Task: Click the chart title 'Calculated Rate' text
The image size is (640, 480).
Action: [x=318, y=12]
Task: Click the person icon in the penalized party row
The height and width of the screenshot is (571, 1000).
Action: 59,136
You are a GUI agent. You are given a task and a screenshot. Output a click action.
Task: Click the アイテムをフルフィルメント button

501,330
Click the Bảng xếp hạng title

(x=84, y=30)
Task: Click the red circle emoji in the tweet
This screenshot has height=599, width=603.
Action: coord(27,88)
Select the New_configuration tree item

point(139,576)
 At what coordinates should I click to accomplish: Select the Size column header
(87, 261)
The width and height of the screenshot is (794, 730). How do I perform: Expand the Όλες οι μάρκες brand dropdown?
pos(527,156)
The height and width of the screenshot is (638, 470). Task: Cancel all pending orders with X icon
§
TASK PROMPT. Copy out each record word for word.

WRITTEN RESPONSE.
Task: Click the chart title 'Calculated Rate' text
The image size is (640, 480).
Action: [x=318, y=12]
Task: Click the person icon in the penalized party row
The height and width of the screenshot is (571, 1000).
Action: 59,136
You are a GUI agent. You are given a task and a screenshot. Output a click action.
Task: Click the アイテムをフルフィルメント button

501,330
Click the Bảng xếp hạng title

(x=84, y=30)
Task: Click the red circle emoji in the tweet
This screenshot has height=599, width=603.
Action: coord(27,88)
Select the New_configuration tree item

point(139,576)
 At what coordinates should I click to accomplish: Select the Size column header
(87, 261)
The width and height of the screenshot is (794, 730). How do I perform: Expand the Όλες οι μάρκες brand dropdown?
pos(527,156)
The height and width of the screenshot is (638, 470). Task: Cancel all pending orders with X icon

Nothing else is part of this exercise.